Maryland has a Medicaid waiver for children with autism. The Maryland waiver provides respite care, environmental accessibility adaptations, family training, and other unique services, in addition to more common Medicaid services such as physician and hospital care.
The number of children who can be served by the Maryland autism waiver is capped at 900. Almost 4,000 children are on a waiting list for services. The Maryland legislature is now considering whether to increase the number of waiver slots so that more children can be served. The parents of three children on the waiting list report on their visit to the state capital in Annapolis to testify before the legislature for additional slots.
Going to Annapolis with other autism parents is always a special experience. It is so gratifying to be among people, even if you have never met them before, that completely and immediately understand your life experiences. And it’s all the more special when you’re rallying together for an important cause.
My testimony focused on my daughter Rory’s therapeutic program, which a Medicaid waiver could enhance outside of what she receives in school, as well as her medical issues in the past few years that have resulted in substantial out-of-pocket expenses for our family.
I noted that Rory has been on the autism waiver wait list for five years, and she is only #1,633 out of 3,900 names. There was an audible gasp in the committee room. And that gasp startled me. What’s more shocking? That Rory is only at number 1,633 on the list after all these years? Or, that I am surprised that this surprises other people?
In the years I have been volunteering with Autism Speaks, I have had many opportunities to speak about autism and our amazing kids. Our family has been on this journey for five years now, so I am a veteran. There are ups and downs, triumphs and struggles. I forget that many people out there naturally have no idea what our life is like.
That day reminded me that I shouldn’t be complacent and that we have to continue to speak out. Speak for Rory, and for other children who are still waiting or have yet to be diagnosed. We rally together to fund science, affect policy, and make change for a better future for everyone on the autism spectrum.
Getachew Kalati, a Washington, DC cab driver, is the single dad of three children, including his son Naod who has autism. Naod, who will soon be 12, was diagnosed with autism at the age of 2 ½. Getachew emigrated to the United States from Eritrea 30 years ago.
Getachew has visited Annapolis to urge more Medicaid waiver slots for children such as his son. “I’m a single father and now it’s becoming difficult for me,” he said. “I’m the only person who can control him, I have to watch him around the clock.
“I’m not sure, I’m just not sure,” he replied when asked what he will do if he is unable to get Medicaid services for his son.

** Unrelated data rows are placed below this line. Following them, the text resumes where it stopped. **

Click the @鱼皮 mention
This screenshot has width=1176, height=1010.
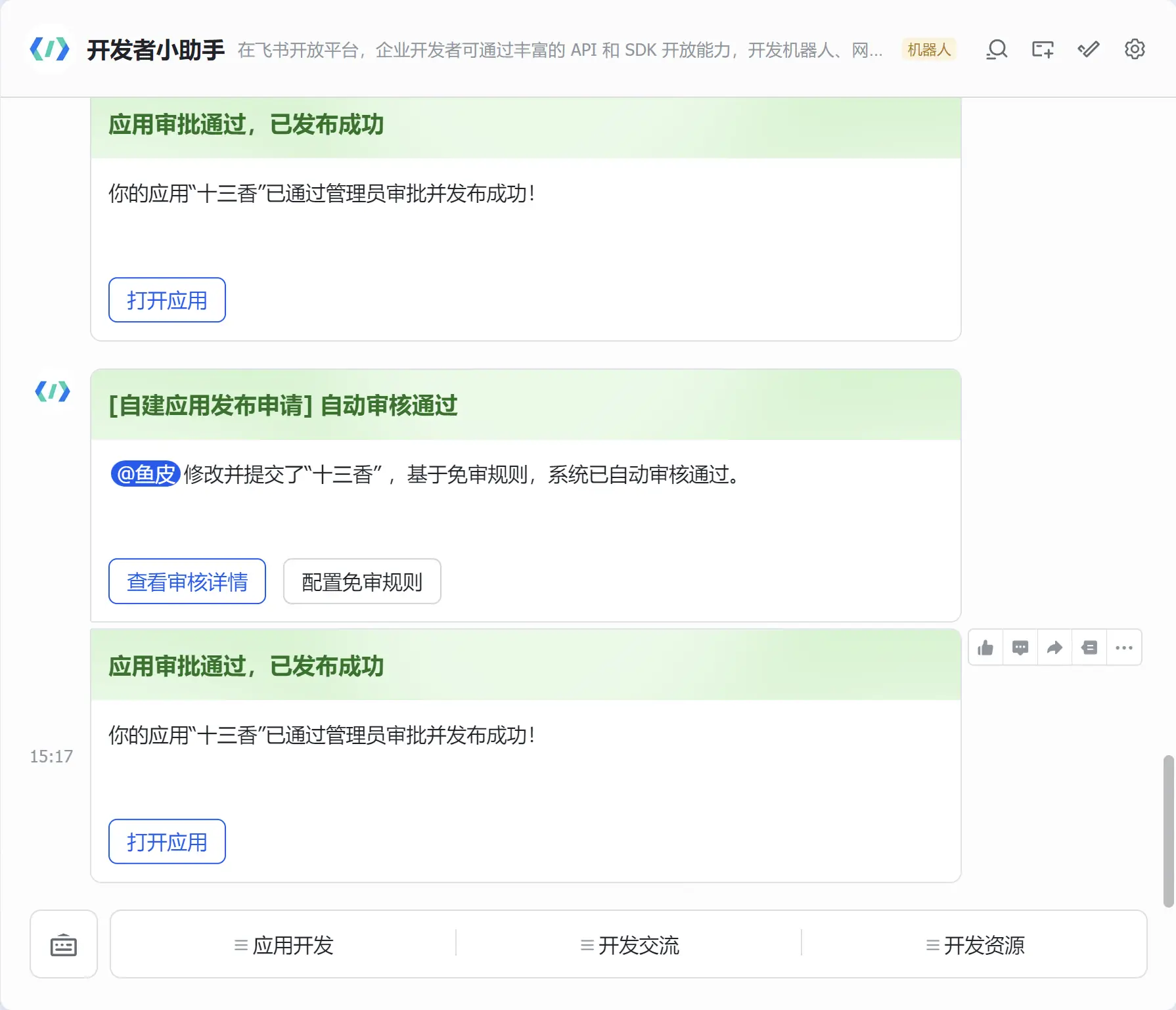(146, 473)
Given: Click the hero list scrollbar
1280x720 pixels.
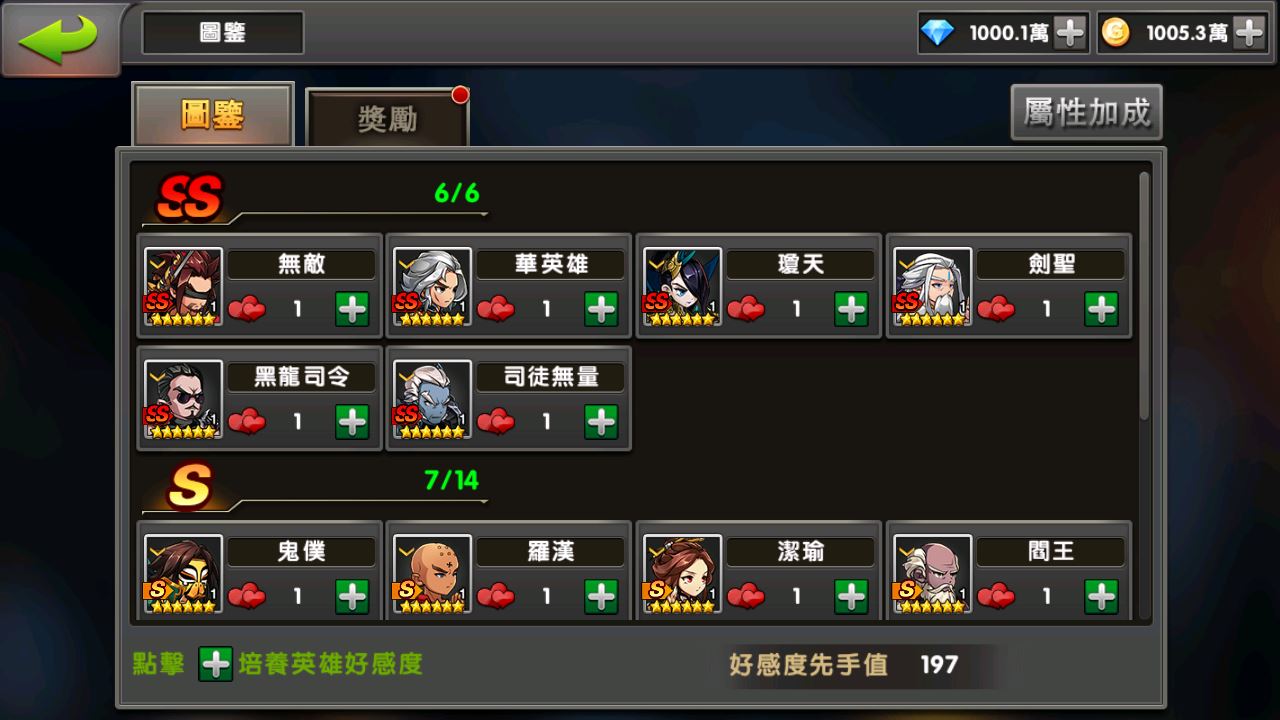Looking at the screenshot, I should coord(1144,295).
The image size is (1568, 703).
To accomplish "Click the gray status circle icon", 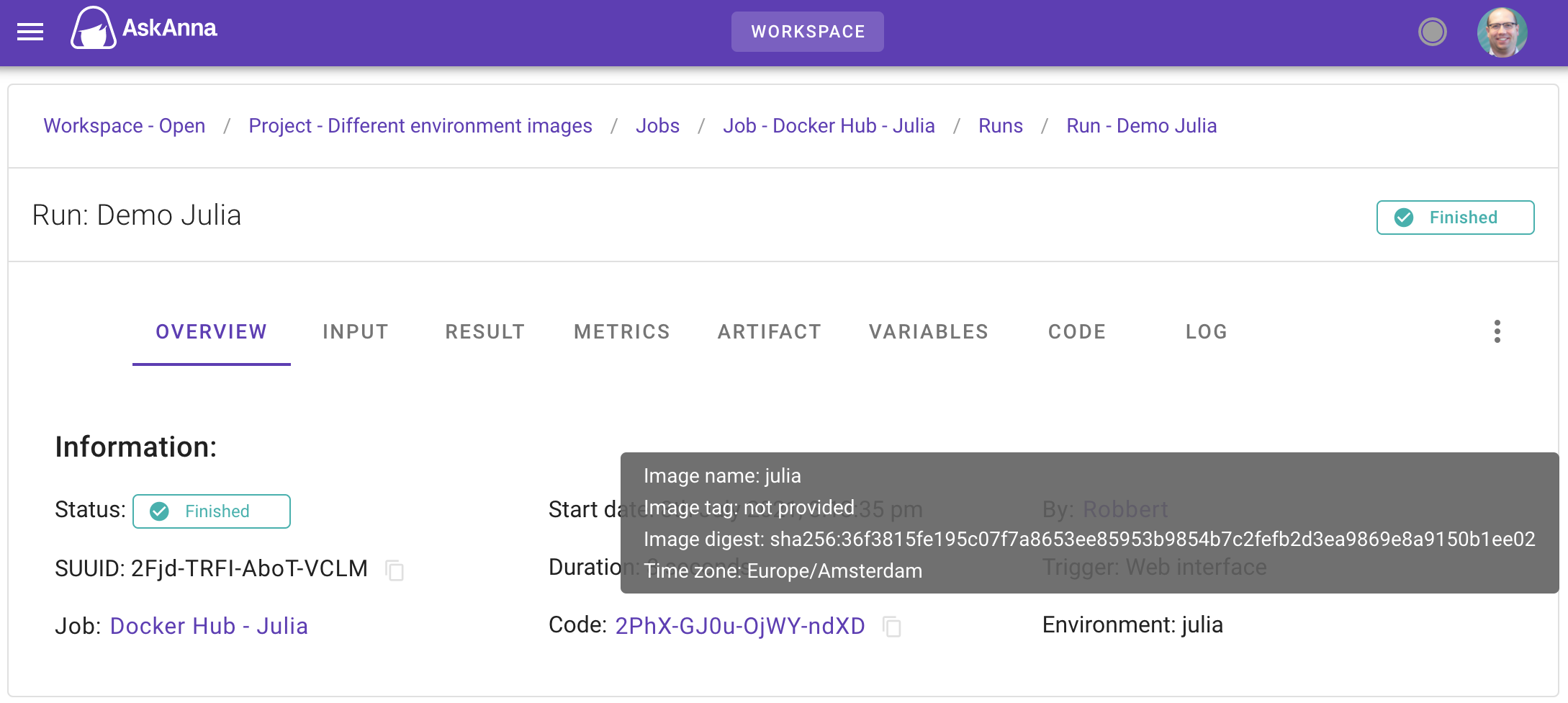I will pyautogui.click(x=1432, y=32).
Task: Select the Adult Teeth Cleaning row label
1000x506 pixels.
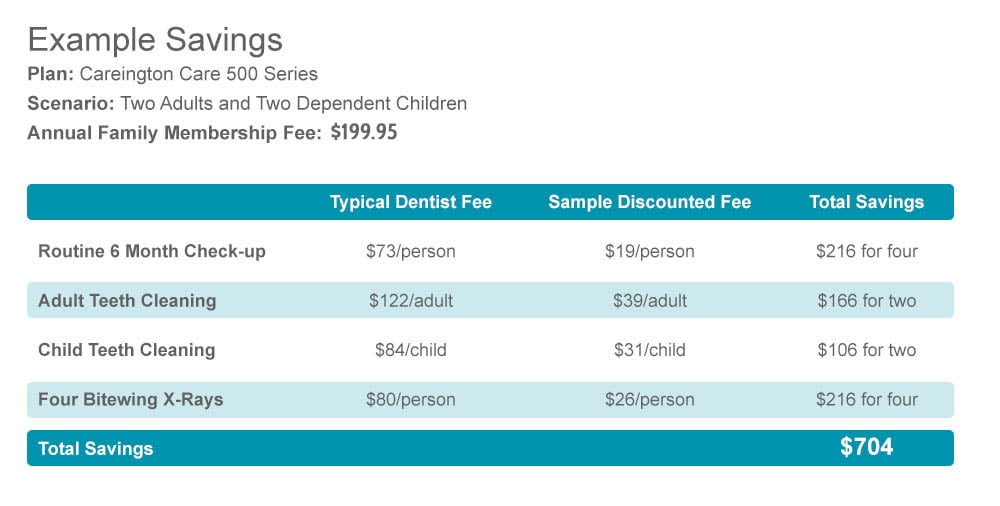Action: [127, 300]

My son, Samuel, has been on the autism waiver since the spring of 2009. Out of the 3,900 children currently on the registry, he holds slot number 405. When I first placed him on the waiver, he met the qualifications to receive services. But over the last four years, he has continued to progress to such a point that if his number came up tomorrow, I’m honestly unsure of whether or not he would still qualify for services.
So then why am I fighting so hard for more slots, more coverage for more children, when my own son may likely never benefit? I am fighting because I know about autism. I know all about meltdowns, communication inabilities, and fears of the future. I know about sleepless nights, about living and breathing autism. I know those dark circles I see beneath the weary eyes of the parents I meet at these budget hearings and meetings to discuss what more can be done for “these families.” I am one of “these families.” Just one - out of tens of thousands.

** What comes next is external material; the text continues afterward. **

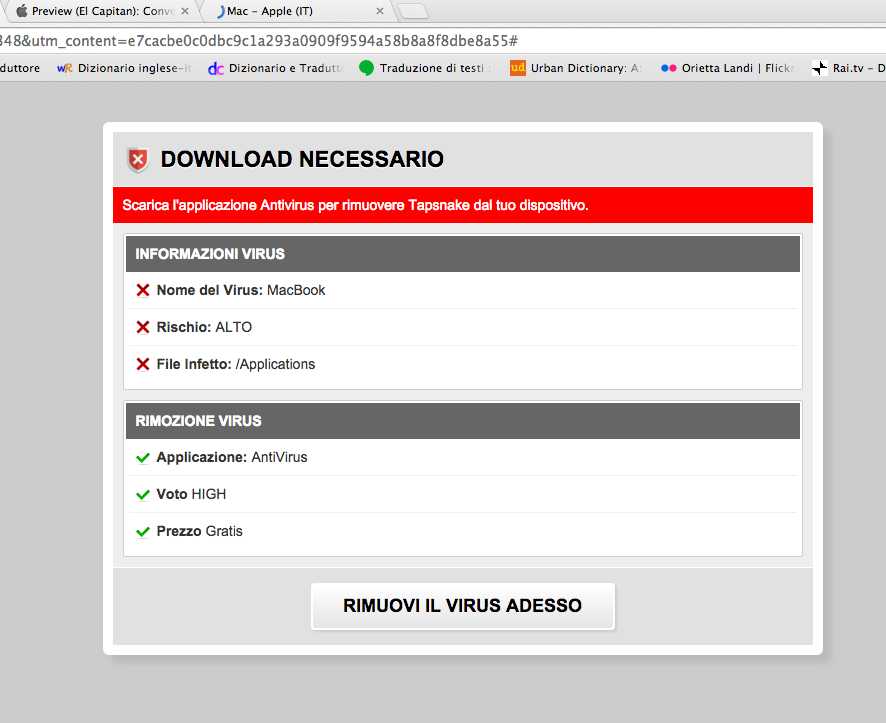Close the Preview (El Capitan) tab

pyautogui.click(x=185, y=11)
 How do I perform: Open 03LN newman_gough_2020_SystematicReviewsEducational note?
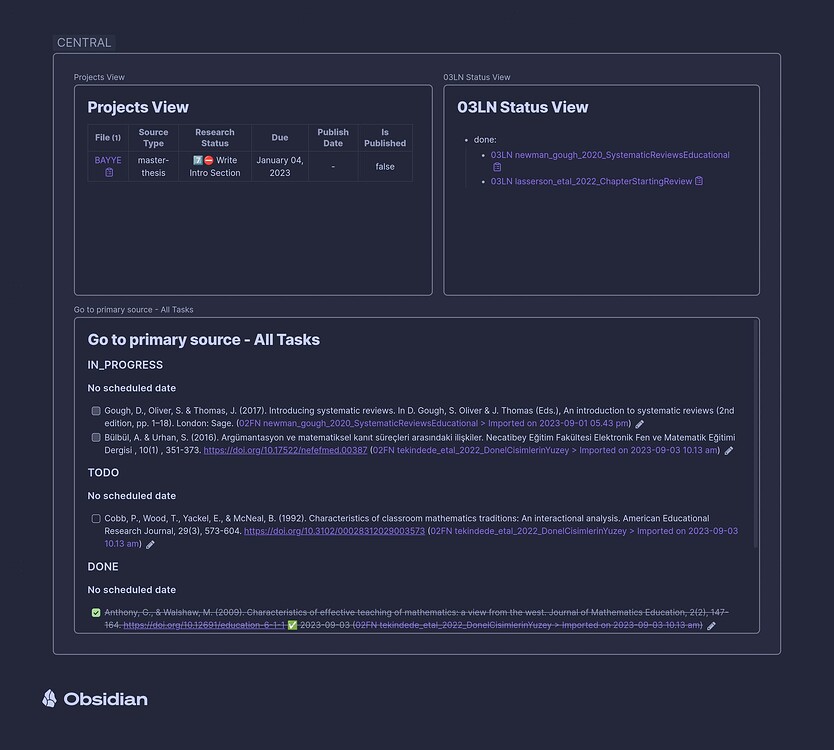pyautogui.click(x=610, y=155)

What the autism waiver means to us is hope. Therapy services means teaching our children how to function, how to live and allow the potential we know they have not only to be realized, but to thrive. Respite services means that we as parents can get a break as needed without worrying if our child is being watched by someone unqualified to care for them in our absence. Environmental adaptions means making physical changes to our homes to enable our children to function as normally as possible while staying safe. Medical services grant life-sustaining treatments that enrich the quality of life.
Hope is what needs be present at the dawn’s awakening each morning. I’ve been told by many who have received waiver services that they feel they have been given their life back. It has enabled many families to live as normal a life as possible while managing autism. The thought that this list of entitlements could provide such life gives hope for the 3,900 families awaiting services – mine included. Three-thousand, nine-hundred families can be impacted in such a way that the child receiving services will have a chance to grow, to function, to really live. For us, life can be restored and hope will be realized. Oh, I dare to dream!